2. A 1994 study by 4 doctors at the Columbia University School of Public Health established a procedure for testing for identified markers in children's blood, as indicators of exposure to environmental tobacco smoke (ETS). Blood tests showed that children with mothers who did not smoke and had no other regular smokers in the house had mean levels of polyaromatic hydrocarbons of 0.15 femto-moles per microgram. Children with mothers who did not smoke, but who were exposed to smoke in the house from another regular source measured 0.18, and for children whose mothers smoked, 0.35.
1. To ban or even limit public smoking for the sake of those afraid of passive smoke would be commercial and social suicide. Non smokers seem more concerned about passive smoke than about the deadly emissions pouring from road vehicles every day.
2. Smokers in the USA, for example, are being overtly discriminated against. Many are forced to stand outside of restaurants and shops in non smokers' attempts to make them feel as social outcasts.
3. A 1996 Philip Morris comparison of the relative risk between passive smoking and a range of everyday activities presents the health risk from passive smoking as less than: maintaining a high fat diet; frequently cooking with rapeseed oil; drinking 1-2 glasses of whole milk per day; eating one biscuit a day; drinking chlorinated water; or eating pepper frequently.
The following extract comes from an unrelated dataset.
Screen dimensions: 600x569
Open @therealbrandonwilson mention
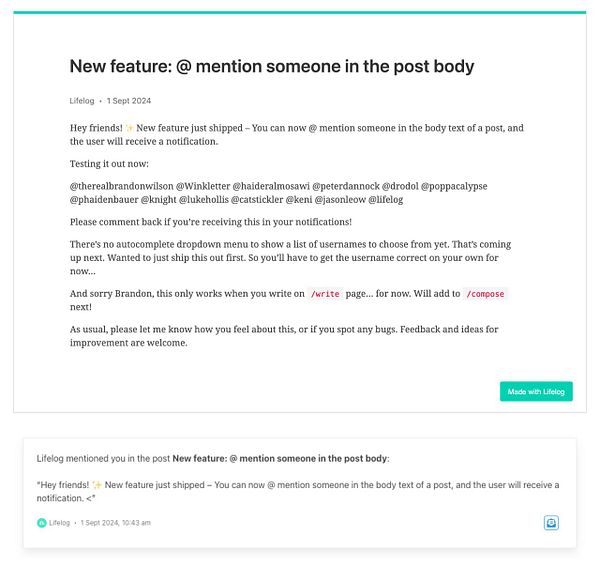(121, 186)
4. The only large-scale definitive study on environmental tobacco smoke (ETS) was designed in 1988 by a World Health Organization sub-group called the International Agency on Research on Cancer (IARC). It compared 650 lung-cancer patients with 1,542 healthy people in seven European countries. The results were expressed as "risk ratios," where the normal risk for a non-smoker of contracting lung cancer is set at one. Exposure to tobacco smoke in the home raised the risk to 1.16 and to smoke in the workplace to 1.17. This increase, 16-17 percent, was offset by the margins of error in the study, reducing the risk factor completely.
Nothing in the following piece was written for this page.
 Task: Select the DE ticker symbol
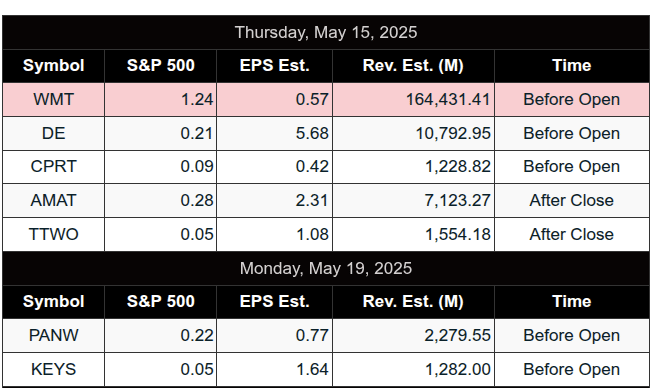tap(54, 134)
5. The evidence concerning the health effects of secondhand smoke is not nearly as conclusive as the evidence concerning the health effects of smoking. The research suggests that people who live with smokers for decades may face a slightly higher risk of lung cancer. According to one estimate, a nonsmoking woman who lives with a smoker faces an additional lung cancer risk of 6.5 in 10,000, which would raise her lifetime risk from about 0.34 percent to about 0.41 percent. Studies of secondhand smoke and heart disease, including the results from the Harvard Nurses Study published in 1997, report more dramatic increases in disease rates - so dramatic, in fact, that they are biologically implausible, suggesting risks comparable to those faced by smokers, despite the much lower doses involved. In any case, there is no evidence that casual exposure to secondhand smoke has any impact on life expectancy.